In summary, for specific polyphenolic compounds, temperature and oxygen had a significant degradative effect during processing and storage, causing a significant decrease in the content of all the components analyzed, except for rutin, apigenin-7-glucoside, and vanillin. However, the effects were more pronounced with hot air at 60 °C than at 70 °C. On the other hand, the results followed a very different evolution when referring to non-specific measures such as antiradical activity or total phenolic content. In these cases, it seems that lipid oxidation and Maillard reactions, which occurred mainly during hot air drying (and to a greater extent at 70 °C) and continued during storage, generated reaction products with a high antiradical capacity and phenolic nature [45].

The different dehydration methods provided almond bagasse powders with significantly different color coordinates (see Table 1). This difference arose from browning and oxidation reactions, resulting in more reddish and yellowish hues in the samples air-dried at 70 °C (HAD70), as indicated by higher values in the a* and b* coordinates. In contrast, the freeze-dried samples displayed greater lightness (L) due to the reduced browning caused by the moderate temperature and the absence of oxygen during the process. At the end of the 180-day storage period, it was observed that the samples HA60 and LYO practically did not exhibit significant differences in terms of color variation compared to the initial samples (see ΔE in Table 3). However, in the case of sample HAD70, a slight increase in color variation was noted (5.0 ± 0.4), and this trend was consistent in HAD70 AC. Notably, it should be highlighted that color differences are imperceptible to the human eye when ΔE is less than 1, but become visibly apparent when the ΔE value exceeds 3 [52]. Additionally, it can be observed that the color variation during storage (Table 2 and Table 3) slightly increased in the samples stored at room temperature, and that more intense changes occurred in the samples stored under accelerated conditions. These results are consistent with the fact that Maillard reactions continue during storage and become more intense as the temperature increases.

++++++++++++++++++++

TASKS TO COMPLETE:
A. Say whether each statement agrees with the excerpt on almond bagasse drying: (i) the freeze-dried samples showed greater lightness; (ii) the effects on specific polyphenolic compounds were more pronounced at 70 °C than at 60 °C; (iii) color differences become visibly apparent once ΔE exceeds 1. For each, answer yes or no and quote the deciding words.
B. Reproduce the part of the excerpt on almond bagasse drying that begins at the words "In summary, for" and stop after the words "phenolic nature [45].".
The records that come next are separate material, unrelated to the excerpt on almond bagasse drying.

MATERIAL PROVIDED:

++++++++++++++++++++

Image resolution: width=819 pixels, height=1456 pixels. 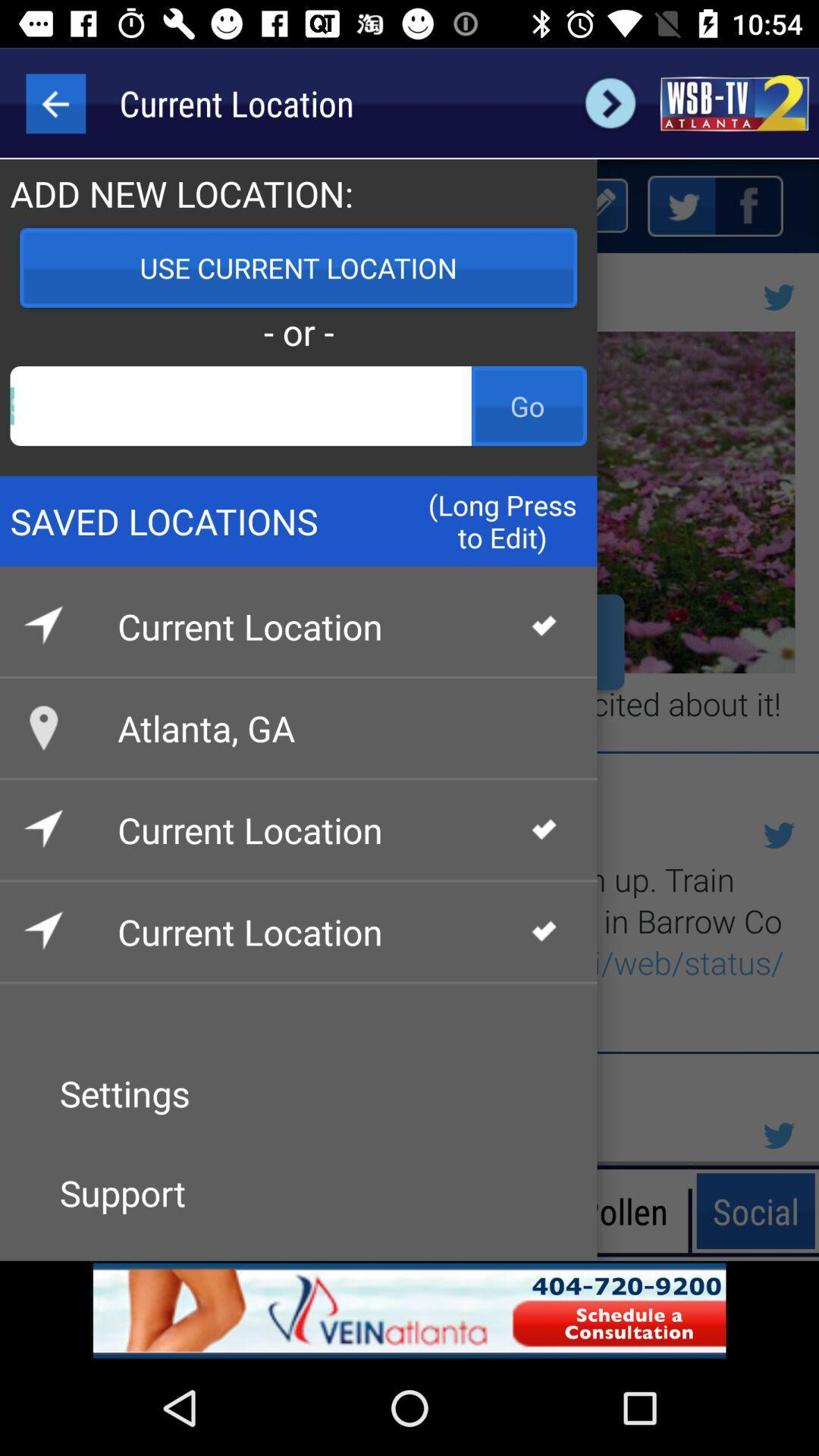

++++++++++++++++++++

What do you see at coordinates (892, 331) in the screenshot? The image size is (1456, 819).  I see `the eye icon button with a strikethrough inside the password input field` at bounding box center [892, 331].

++++++++++++++++++++

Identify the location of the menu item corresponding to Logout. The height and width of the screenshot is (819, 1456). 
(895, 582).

++++++++++++++++++++

ANSWERS FOR THIS EXERCISE:
A.
(i) Yes: "the freeze-dried samples displayed greater lightness (L)"
(ii) No: "the effects were more pronounced with hot air at 60 °C than at 70 °C"
(iii) No: "color differences are imperceptible to the human eye when ΔE is less than 1, but become visibly apparent when the ΔE value exceeds 3"

B.
In summary, for specific polyphenolic compounds, temperature and oxygen had a significant degradative effect during processing and storage, causing a significant decrease in the content of all the components analyzed, except for rutin, apigenin-7-glucoside, and vanillin. However, the effects were more pronounced with hot air at 60 °C than at 70 °C. On the other hand, the results followed a very different evolution when referring to non-specific measures such as antiradical activity or total phenolic content. In these cases, it seems that lipid oxidation and Maillard reactions, which occurred mainly during hot air drying (and to a greater extent at 70 °C) and continued during storage, generated reaction products with a high antiradical capacity and phenolic nature [45].